The American space agency has signed four contracts with different companies: with Lunar Outpost for 1 dollar, with ispace Japan and ispace Europe for 5 thousand dollars each, and with Masten Space Systems for 15 thousand dollars. So with a total of $ 25,001, he solved the problem of collecting lunar samples. The idea that guided NASA, however, is not the economic one, but the signing of contracts to create a legal precedent for the exploitation of resources outside the Earth by private companies. “It is important to set a precedent that the private sector can extract and take of resources,” explained Mike Gold, NASA head of international relations.
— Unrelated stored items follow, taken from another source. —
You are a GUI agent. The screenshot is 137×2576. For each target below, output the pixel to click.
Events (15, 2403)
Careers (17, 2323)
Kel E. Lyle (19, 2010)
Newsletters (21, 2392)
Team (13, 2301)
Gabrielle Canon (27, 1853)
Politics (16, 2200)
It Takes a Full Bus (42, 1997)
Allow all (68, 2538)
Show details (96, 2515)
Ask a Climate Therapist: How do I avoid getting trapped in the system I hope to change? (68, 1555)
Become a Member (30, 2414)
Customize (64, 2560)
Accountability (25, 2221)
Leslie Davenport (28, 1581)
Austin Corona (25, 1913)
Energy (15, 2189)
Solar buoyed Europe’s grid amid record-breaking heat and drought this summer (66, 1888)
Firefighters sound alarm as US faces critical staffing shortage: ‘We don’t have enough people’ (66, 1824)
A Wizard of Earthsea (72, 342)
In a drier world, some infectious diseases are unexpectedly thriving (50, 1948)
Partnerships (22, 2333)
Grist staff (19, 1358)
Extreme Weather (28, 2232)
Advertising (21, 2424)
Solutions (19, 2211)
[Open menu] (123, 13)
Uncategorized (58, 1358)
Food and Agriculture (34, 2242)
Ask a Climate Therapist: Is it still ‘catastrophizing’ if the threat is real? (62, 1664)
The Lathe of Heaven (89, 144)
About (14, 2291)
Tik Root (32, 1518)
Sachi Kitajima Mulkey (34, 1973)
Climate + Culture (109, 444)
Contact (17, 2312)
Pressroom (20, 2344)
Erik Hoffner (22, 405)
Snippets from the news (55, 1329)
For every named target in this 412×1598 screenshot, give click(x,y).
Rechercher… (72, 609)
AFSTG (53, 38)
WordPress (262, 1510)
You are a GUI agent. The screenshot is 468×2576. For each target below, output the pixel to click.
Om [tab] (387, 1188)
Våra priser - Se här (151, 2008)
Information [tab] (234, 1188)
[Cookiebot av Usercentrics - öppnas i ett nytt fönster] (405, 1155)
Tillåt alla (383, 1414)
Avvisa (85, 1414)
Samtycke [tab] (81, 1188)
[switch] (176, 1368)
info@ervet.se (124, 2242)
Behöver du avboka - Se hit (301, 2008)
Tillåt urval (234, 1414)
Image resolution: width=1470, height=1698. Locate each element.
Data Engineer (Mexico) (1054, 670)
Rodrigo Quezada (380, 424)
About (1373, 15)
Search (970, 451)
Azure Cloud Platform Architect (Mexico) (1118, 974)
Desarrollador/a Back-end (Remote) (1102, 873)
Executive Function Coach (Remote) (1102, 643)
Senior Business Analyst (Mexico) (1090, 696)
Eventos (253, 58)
There is no international consensus on property rights and the 1967 Space Treaty is vague on this point.
The four companies will send their own robotic probes that will collect the samples, weighing between a few tens to a hundred grams, photograph them and carry out a “transfer of ownership” in favor of NASA on the spot. The missions have already been funded by companies linked to the space agency. The samples are not currently expected to return to Earth. In 2022 ispace Japan will collect samples at Lacus Somniorum (Lake of dreams); ispace Europa which is based in Luxembourg, the Californian Masten Space Systems and Lunar Outpost, which is based in Colorado, all in 2023 at the South Pole.